___ Text ___

Marriage extends a number of legal obligations and rights to couples across Charlotte, North Carolina, and the entire country. Many other couples, however, are not entitled to any legal protections in the event of death or separation for the simple fact that they are not married under the law. In these cases, heterosexual and same-sex couples can often prevent a number of family law issues by establishing a legally binding cohabitation agreement.

According to USA Today, the number of legal disputes between former unmarried partners is on the rise. The increase in post-breakup legal issues is largely attributed to the fact that more couples than ever before are choosing to live together before or instead of getting married. It is currently estimated that over 60 percent of couples live together prior to marriage. Given that the number of people choosing to delay marriage until around the age of 30 is also on the rise, many cohabitating couples have higher incomes and larger amounts of property prior to getting married. All of these factors are believed to contribute to issues like property division at the time of separation.

A cohabitation agreement is described by the American Bar Association as one way for nonmarried couples to account for their legal rights and obligations in the event that their relationship ends. Similar to a prenuptial agreement, a cohabitation agreement is a written contract that outlines each partner’s rights and responsibilities upon death or the end of the relationship. The agreement can account for any children or heirs in the family, as well as establish stipulations for the enforcement of the contract. Beyond that, a legally binding cohabitation agreement can cover everything from the distribution of property to whether and how the contract can be modified.

___ Data excerpt ___

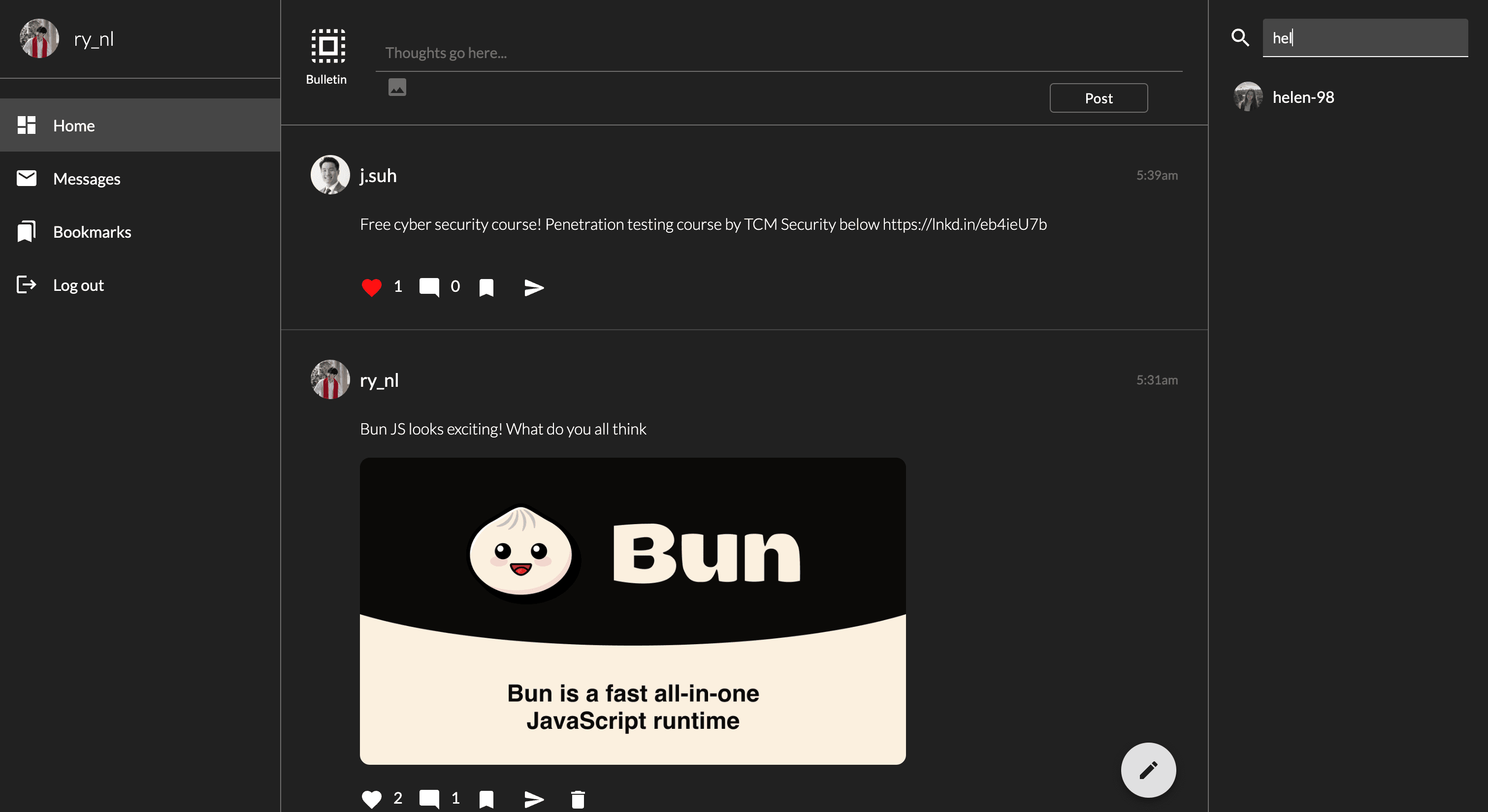Like j.suh's cyber security post
This screenshot has width=1488, height=812.
(371, 287)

___

▶ [What you are asked to do]: In the text on cohabitation agreements, what share of couples is estimated to live together before marriage?

▶ [Result of the exercise]: Over 60 percent of couples.